Cloudera Manager employs the same role-host placement rule regardless of wizard. The set of hosts considered depends on the scope. If the scope is a cluster, all hosts in the cluster are included. If a service, all hosts in the service's cluster are included. If the Cloudera Management Service, all hosts in the deployment are included. The rules are as follows:
  1. The hosts are sorted from most to least physical RAM. Ties are broken by sorting on hostname (ascending) followed by host identifier (ascending).
  2. The overall number of hosts is used to determine which arrangement to use. These arrangements are hard-coded, each dictating for a given "master" role type, what index (or indexes) into the sorted host list in step 1 to use.
  3. Master role types are included based on several factors:
    • Is this role type part of the service (or services) under scope?
    • Does the service already have the right number of instances of this role type?
    • Does the cluster's CDH version support this role type?
    • Does the installed Cloudera Manager license allow for this role type to exist?
  4. Master roles are placed on each host using the indexes and the sorted host list.
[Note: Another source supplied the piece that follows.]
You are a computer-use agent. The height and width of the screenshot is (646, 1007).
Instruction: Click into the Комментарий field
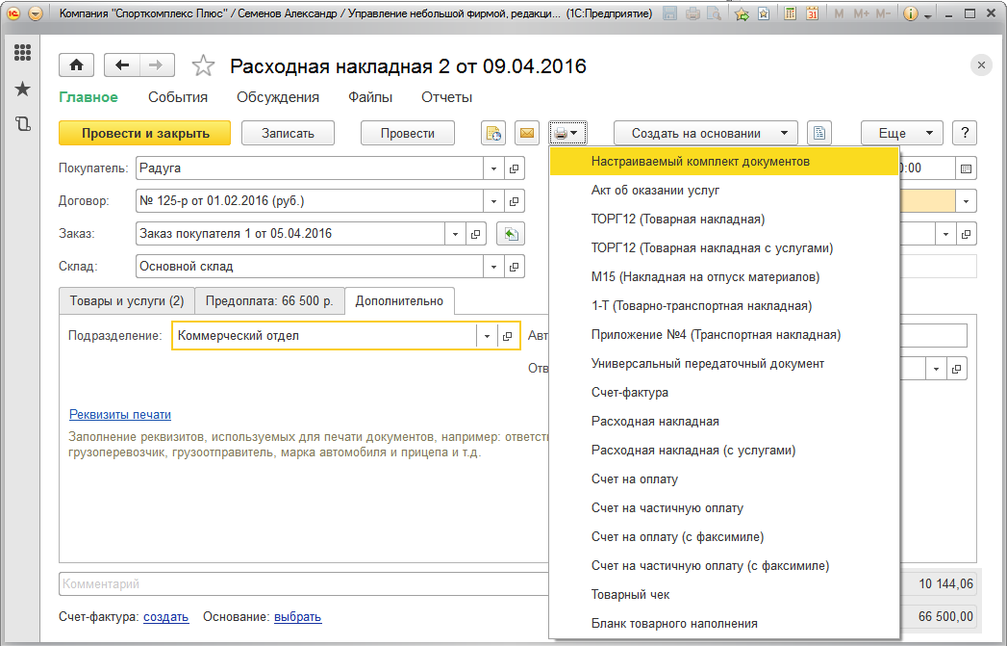click(x=298, y=584)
If a host already has a given master role, it is skipped.
  5. An HDFS DataNode is placed on every host outside of the arrangement described in step 2, provided HDFS is one of the services under scope.
  6. Certain "worker" roles are placed on every host where an HDFS DataNode exists, either because it existed there prior to the wizard, or because it was added in the previous step. The supported worker role types are:
    • MapReduce TaskTrackers
    • YARN NodeManagers
    • HBase RegionServers
    • Impala Daemons
    • Spark Workers
  7. Hive gateways are placed on every host, provided a Hive service is under scope and a gateway didn’t already exist on a given host.
  8. Spark on YARN gateways are placed on every host, provided a Spark on YARN service is under scope and a gateway didn’t already exist on a given host.
This rule merely dictates the default placement of roles; you are free to modify it before it is applied by the wizard.